Key results & what's novel
D-JEPA demonstrates that JEPA's latent-prediction backbone can power strong image generation while retaining the abstraction benefits of embedding-space learning. Its novelty is turning the predictor into a generative denoiser over latent targets, so joint-embedding prediction becomes a generative objective rather than only a representation-learning one.

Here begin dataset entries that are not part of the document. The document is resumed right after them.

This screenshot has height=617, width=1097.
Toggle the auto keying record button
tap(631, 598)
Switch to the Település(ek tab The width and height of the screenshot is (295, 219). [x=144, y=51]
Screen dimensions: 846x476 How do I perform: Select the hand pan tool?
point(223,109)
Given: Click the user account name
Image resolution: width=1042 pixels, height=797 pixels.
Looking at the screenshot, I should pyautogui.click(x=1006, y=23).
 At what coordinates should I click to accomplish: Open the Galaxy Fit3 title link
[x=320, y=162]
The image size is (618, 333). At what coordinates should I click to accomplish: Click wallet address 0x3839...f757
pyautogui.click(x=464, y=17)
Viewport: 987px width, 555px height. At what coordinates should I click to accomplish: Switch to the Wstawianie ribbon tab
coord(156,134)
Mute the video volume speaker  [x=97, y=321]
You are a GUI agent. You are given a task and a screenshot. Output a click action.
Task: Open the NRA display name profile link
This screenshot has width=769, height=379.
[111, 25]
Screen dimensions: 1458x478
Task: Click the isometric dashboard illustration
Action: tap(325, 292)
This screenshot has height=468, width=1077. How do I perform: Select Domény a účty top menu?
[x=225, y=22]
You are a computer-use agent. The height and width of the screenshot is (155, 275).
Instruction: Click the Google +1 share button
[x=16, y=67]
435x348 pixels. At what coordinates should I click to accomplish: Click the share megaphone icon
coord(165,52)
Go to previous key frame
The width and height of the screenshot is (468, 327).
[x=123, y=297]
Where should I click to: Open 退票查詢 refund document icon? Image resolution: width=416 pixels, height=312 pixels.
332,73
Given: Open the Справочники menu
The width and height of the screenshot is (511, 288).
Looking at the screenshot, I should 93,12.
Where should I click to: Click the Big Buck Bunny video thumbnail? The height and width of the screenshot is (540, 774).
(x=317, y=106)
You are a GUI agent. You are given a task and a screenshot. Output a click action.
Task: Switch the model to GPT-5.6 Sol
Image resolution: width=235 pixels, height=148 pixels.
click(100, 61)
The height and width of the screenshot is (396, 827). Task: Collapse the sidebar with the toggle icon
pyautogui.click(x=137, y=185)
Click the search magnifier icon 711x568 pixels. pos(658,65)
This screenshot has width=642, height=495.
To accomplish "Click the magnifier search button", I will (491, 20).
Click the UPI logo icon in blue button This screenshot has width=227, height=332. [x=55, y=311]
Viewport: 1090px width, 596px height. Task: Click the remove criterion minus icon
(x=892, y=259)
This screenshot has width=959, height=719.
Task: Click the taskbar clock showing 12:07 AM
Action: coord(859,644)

By marrying masked autoregressive generation with diffusion-style denoising in feature space, it bridges the historically separate worlds of self-supervised JEPA representation learning and generative modeling, pointing toward unified perceive-and-generate models.
Strengths & limitations
- + Unifies representation learning and image synthesis in one model.
- + Samples distributions, overcoming JEPA's mean-regression limitation.
- + Generation is guided by abstract latent targets, not raw pixels.
- − Iterative denoising makes sampling more expensive than a single forward pass.
- − Combining diffusion and EMA-target machinery adds training complexity.
- − Balancing the generative and predictive terms requires careful tuning.